On the other hand, although the refrigerating capacity attempts to increase by increasing the opening degree of the succinct vane (2), a part of the discharged gas passes through the hot gas bypass path (6) and undergoes condensation and expansion in the condenser (2). The evaporator (4) does not undergo the expansion action in the mechanism (3).
), the increase can be suppressed by reducing the cooling effect in the evaporator (4).

This allows for capacity operation that matches the load.
The discharge gas temperature can be suppressed to below the decomposition temperature of the refrigerant gas, and relatively high temperature hot water can be taken out to the hot water take-out pipe (20).

(Effects of the Invention) As described above, in the present invention, when the temperature of the discharged gas reaches near the decomposition temperature, the suction air volume is increased by increasing the opening degree of the succilon vane (14), and the refrigerating capacity is increased by increasing the suction air volume. Since the increase in the amount of water is corrected by hot gas bypass, the discharge gas temperature can be suppressed to below the decomposition temperature of the refrigerant gas while performing capacity operation that matches the load. High-temperature hot water can be extracted.

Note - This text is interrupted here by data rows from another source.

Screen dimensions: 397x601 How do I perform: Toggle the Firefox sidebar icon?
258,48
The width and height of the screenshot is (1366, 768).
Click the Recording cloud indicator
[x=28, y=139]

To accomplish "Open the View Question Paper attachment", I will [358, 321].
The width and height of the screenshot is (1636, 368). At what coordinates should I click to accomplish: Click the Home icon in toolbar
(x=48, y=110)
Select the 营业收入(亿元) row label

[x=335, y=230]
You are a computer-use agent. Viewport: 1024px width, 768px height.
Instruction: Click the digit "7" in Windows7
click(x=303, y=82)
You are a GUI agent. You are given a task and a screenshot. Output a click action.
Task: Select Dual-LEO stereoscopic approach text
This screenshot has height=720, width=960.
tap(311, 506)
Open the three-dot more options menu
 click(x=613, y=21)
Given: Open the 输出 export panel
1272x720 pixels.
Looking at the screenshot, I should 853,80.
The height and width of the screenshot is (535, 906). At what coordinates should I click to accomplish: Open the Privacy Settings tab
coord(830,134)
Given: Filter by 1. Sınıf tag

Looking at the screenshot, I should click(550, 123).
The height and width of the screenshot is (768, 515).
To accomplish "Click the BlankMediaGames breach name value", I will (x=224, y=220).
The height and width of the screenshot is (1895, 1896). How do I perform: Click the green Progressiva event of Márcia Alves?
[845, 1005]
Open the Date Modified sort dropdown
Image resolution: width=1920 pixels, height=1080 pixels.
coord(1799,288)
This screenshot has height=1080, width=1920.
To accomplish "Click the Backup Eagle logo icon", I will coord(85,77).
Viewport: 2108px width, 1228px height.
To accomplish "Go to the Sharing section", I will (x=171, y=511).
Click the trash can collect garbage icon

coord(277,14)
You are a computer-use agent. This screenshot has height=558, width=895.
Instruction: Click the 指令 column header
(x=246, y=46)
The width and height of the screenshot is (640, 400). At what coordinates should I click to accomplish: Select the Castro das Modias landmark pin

[Brief explanation of the drawing]

Fig. 1 is a refrigerant piping system diagram of the refrigerator of the present invention, Fig. 2 is a diagram explaining the same function, Fig. 3 is a refrigerant piping system diagram of a conventional example, and Fig. 4 is a diagram explaining the problems. . (1)... Turbo compressor (2)... Condenser (3)... Expansion mechanism (4)... Evaporator (5)... Hot gas bypass path (6 )...Hot gas valve (7)...Temperature detector (8)...Opening control means (14)...Sakuri sun vane (20)...Hot water outlet pipe No. Figure 1 Figure 2

Claims (1)

[Claims] A turbo compressor (1) whose capacity can be controlled by changing the intake air volume by adjusting the opening of the suction vane (14), a condenser (2), an expansion mechanism (3) and an evaporator (4) are connected in sequence. In a turbo chiller that forms a refrigeration cycle and generates hot water in a hot water outlet pipe (20) disposed in the condenser (2), the discharge gas discharged from the compressor (1) is transferred to the condenser. (2) Condensation action and expansion mechanism (3
) is provided with a hot gas bypass passage (5) for introducing the hot gas into the evaporator (4) without performing an expansion action, and a hot gas valve (6) whose opening degree is adjustable is provided in the bypass passage (5). On the other hand, a temperature detector (7) is provided to detect the temperature of the discharged gas, and when the temperature detected by the temperature detector (7) reaches near the decomposition temperature of the refrigerant, the vane (14) is opened. and an opening control means (8) for increasing the intake air volume by increasing the intake air volume, and increasing the opening of the hot gas valve (6) to suppress an increase in capacity due to the increase in the intake air volume. Features of the turbo chiller.